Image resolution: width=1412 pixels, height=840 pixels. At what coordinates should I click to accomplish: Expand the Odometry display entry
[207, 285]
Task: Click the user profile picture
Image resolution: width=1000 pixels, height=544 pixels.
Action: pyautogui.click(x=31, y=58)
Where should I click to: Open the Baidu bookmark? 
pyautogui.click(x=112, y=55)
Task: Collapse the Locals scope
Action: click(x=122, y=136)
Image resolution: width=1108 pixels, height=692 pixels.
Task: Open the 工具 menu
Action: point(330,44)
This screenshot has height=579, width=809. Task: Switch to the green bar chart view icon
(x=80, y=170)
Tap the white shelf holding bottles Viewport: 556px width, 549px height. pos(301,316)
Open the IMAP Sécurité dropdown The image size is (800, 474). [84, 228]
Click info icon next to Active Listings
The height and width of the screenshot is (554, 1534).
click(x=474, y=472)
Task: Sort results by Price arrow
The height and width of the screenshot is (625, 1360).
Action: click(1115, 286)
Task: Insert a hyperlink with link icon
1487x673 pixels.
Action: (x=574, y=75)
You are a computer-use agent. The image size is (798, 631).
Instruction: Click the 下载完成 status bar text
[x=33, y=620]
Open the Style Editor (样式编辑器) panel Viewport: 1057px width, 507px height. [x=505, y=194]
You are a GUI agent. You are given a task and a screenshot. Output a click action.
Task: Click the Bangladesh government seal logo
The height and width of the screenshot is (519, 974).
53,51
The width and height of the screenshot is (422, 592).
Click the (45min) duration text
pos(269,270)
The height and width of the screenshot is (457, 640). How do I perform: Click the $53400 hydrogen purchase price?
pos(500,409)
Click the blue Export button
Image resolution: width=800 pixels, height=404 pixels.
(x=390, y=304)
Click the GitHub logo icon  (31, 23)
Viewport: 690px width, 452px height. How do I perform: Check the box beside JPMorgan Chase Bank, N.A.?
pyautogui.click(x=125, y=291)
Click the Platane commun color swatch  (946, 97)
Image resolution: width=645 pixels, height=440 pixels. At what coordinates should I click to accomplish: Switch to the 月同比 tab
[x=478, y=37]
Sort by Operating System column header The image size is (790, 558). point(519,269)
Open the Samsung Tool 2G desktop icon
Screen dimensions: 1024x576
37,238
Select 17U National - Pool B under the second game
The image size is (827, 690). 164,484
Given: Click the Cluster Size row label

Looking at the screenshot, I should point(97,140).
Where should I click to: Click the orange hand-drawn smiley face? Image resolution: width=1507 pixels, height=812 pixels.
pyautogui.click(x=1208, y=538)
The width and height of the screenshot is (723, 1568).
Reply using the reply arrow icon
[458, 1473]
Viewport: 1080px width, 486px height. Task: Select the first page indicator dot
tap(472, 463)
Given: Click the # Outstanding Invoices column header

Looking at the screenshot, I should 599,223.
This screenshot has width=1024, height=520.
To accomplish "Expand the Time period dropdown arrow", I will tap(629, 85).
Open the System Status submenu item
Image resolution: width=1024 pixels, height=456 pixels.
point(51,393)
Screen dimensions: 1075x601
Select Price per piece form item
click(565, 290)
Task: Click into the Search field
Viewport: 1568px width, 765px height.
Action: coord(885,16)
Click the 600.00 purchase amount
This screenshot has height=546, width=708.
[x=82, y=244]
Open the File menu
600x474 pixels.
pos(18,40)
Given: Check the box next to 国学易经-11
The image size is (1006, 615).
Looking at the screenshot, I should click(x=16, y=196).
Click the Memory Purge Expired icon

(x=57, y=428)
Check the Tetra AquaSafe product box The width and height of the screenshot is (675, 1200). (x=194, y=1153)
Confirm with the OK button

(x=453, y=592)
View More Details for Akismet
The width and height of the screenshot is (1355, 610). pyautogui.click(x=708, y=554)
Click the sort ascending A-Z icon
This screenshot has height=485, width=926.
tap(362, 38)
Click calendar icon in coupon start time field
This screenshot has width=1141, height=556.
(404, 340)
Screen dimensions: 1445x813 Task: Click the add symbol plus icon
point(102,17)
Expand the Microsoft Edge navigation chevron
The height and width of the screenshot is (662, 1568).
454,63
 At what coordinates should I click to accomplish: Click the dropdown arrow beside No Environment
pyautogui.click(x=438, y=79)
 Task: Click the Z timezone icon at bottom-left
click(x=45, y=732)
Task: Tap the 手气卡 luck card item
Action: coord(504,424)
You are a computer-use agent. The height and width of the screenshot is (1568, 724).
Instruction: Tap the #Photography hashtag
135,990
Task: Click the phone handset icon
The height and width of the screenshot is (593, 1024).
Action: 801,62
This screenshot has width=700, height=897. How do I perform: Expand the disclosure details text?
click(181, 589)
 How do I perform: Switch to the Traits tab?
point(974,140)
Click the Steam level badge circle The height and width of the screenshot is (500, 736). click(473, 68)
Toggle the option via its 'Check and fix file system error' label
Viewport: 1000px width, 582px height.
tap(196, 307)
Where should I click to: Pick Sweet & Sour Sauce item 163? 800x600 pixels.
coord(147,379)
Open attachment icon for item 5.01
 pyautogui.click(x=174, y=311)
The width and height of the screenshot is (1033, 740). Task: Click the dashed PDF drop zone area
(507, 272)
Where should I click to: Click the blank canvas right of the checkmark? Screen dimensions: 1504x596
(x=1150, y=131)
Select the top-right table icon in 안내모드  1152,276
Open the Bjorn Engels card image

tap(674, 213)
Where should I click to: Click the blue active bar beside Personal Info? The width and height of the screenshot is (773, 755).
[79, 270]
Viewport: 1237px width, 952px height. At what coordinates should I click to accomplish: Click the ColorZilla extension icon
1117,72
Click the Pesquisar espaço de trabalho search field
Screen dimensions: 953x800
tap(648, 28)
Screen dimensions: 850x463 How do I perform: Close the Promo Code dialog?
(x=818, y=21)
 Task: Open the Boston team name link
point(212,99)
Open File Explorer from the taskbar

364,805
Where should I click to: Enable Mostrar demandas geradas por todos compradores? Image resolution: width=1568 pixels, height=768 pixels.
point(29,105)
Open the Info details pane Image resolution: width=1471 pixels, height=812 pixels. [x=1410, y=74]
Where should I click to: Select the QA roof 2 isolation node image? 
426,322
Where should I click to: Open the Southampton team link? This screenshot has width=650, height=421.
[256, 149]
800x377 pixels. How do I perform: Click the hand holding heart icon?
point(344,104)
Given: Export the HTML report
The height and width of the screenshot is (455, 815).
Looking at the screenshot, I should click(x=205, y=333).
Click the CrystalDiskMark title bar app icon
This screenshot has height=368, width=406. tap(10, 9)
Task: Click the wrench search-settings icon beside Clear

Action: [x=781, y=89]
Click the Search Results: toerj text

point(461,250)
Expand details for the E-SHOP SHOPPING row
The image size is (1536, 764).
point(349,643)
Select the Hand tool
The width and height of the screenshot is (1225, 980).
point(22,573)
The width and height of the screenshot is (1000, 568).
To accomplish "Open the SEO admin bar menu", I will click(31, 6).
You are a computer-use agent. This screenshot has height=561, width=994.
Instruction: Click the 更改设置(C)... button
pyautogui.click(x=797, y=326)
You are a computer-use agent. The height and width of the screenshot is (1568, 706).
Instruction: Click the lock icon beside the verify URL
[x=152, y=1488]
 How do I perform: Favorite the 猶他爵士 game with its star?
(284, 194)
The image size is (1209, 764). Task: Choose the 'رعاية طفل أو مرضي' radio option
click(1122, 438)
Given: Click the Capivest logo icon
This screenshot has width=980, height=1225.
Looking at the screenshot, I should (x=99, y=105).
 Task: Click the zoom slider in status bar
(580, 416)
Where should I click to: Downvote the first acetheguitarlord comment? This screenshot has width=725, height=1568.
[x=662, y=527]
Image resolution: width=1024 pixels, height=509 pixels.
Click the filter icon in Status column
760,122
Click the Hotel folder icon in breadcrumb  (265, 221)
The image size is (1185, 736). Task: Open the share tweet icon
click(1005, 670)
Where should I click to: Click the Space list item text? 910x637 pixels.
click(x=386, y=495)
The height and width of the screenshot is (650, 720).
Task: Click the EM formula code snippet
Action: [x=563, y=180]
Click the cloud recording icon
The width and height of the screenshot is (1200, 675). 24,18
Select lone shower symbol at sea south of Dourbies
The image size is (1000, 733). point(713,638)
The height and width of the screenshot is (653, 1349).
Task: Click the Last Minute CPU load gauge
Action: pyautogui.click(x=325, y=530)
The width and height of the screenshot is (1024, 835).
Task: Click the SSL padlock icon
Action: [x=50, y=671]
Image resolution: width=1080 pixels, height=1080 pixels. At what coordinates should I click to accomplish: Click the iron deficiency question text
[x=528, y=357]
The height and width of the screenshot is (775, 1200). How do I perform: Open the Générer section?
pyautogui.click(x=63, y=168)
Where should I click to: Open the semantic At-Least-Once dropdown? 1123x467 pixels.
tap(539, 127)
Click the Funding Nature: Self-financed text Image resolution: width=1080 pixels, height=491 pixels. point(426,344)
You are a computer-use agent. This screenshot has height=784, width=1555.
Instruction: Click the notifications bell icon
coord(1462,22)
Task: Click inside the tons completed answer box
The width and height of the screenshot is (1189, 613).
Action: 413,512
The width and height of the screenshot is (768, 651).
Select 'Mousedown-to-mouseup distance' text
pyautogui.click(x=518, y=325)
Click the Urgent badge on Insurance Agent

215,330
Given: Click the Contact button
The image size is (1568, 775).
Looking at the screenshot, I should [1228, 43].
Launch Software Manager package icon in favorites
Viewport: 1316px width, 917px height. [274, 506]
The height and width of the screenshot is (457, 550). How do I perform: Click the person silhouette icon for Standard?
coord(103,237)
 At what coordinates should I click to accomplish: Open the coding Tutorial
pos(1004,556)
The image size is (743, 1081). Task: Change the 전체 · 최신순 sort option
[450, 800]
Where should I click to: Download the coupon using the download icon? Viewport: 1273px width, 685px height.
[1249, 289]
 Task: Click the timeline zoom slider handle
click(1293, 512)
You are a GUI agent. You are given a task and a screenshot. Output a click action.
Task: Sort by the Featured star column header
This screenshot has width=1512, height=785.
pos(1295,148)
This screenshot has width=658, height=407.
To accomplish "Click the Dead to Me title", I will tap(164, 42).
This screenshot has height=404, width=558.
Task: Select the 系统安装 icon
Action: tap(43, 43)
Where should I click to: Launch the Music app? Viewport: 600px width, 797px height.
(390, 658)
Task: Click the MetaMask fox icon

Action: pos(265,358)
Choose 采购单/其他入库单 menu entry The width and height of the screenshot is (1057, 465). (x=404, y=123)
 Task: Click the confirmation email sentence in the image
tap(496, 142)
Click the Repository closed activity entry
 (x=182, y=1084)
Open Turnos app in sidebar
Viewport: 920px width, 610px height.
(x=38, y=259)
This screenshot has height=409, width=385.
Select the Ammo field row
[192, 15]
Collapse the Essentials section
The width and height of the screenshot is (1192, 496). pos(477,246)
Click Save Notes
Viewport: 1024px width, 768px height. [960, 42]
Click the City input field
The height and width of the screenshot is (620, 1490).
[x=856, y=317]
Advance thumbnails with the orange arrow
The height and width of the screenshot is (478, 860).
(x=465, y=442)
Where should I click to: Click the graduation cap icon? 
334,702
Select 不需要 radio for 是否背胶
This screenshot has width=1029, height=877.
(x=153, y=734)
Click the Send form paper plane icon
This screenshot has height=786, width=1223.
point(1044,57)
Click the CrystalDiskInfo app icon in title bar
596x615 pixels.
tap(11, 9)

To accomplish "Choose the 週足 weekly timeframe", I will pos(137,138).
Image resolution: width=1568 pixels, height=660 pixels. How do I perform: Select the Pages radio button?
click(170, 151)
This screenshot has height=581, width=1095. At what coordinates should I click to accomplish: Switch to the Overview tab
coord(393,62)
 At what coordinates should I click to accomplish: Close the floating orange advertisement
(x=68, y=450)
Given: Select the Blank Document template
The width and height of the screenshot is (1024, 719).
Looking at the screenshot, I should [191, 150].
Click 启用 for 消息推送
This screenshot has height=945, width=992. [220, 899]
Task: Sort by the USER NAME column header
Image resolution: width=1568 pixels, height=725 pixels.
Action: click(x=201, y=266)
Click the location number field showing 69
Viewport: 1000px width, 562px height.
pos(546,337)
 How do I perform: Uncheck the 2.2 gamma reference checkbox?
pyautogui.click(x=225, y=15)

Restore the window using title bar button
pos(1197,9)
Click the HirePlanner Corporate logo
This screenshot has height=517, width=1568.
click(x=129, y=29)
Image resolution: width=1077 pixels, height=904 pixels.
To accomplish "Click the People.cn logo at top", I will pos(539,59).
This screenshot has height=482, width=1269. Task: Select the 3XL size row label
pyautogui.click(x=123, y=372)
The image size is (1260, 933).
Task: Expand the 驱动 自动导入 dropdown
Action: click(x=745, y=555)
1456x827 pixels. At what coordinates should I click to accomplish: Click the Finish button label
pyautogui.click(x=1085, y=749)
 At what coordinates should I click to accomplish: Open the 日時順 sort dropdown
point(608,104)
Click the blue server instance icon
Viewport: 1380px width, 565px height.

::::::

## What the exercise asks:
Reproduce exactly, and only, the part of the listing above that begins at the line with "The height and width of the screenshot is (554, 1534)." and goes on through the line with "You are a computer-use agent. The image".

## Written solution:
The height and width of the screenshot is (554, 1534).
click(x=474, y=472)
Task: Sort results by Price arrow
The height and width of the screenshot is (625, 1360).
Action: click(1115, 286)
Task: Insert a hyperlink with link icon
1487x673 pixels.
Action: (x=574, y=75)
You are a computer-use agent. The image size is (798, 631).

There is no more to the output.